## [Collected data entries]

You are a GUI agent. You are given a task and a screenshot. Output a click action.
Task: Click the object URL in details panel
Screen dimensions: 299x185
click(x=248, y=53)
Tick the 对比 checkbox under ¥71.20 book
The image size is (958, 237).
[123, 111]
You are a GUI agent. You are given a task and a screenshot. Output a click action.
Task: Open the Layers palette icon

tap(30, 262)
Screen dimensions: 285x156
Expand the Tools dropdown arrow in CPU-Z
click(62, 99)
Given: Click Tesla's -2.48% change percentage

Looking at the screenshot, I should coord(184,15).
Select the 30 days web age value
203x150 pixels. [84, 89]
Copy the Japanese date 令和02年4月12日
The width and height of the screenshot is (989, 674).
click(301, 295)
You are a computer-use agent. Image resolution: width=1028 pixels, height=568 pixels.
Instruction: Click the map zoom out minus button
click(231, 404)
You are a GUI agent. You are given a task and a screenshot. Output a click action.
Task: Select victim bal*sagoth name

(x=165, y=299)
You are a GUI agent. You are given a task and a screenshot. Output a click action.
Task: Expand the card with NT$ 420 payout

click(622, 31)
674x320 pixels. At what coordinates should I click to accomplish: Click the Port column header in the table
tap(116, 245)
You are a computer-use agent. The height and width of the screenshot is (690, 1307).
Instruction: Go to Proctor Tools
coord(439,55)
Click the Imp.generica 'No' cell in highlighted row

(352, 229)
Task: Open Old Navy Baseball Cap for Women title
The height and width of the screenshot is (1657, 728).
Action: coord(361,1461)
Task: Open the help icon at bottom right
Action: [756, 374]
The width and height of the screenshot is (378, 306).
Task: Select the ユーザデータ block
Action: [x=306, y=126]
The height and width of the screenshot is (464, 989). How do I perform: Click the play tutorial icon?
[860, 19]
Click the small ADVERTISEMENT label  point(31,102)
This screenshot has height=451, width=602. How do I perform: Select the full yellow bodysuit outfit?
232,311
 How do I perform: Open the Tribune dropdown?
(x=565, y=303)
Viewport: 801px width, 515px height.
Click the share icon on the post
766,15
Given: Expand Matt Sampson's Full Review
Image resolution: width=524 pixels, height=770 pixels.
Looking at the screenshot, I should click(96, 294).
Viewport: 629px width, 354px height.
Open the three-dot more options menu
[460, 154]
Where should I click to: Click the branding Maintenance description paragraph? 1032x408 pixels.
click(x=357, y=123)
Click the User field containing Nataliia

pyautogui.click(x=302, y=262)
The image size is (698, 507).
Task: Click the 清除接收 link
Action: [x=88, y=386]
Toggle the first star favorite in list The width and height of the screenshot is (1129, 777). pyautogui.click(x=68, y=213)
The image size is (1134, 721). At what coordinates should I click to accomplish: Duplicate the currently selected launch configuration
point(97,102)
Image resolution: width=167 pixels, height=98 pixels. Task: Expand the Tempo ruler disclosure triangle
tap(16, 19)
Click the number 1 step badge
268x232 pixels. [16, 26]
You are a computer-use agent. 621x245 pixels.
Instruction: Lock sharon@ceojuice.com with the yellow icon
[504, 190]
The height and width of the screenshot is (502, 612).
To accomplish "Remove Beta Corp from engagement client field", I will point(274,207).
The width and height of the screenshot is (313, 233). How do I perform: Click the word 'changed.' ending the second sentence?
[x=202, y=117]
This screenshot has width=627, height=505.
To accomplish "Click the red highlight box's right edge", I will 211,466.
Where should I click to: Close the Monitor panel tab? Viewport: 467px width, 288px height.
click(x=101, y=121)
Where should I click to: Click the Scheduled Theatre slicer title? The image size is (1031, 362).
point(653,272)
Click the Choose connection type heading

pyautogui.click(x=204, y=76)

## [Exercise]
Among the lines above, find those holding "computer" and copy each one.

## [Task output]
You are a computer-use agent. Image resolution: width=1028 pixels, height=568 pixels.
You are a computer-use agent. The height and width of the screenshot is (690, 1307).
You are a computer-use agent. 621x245 pixels.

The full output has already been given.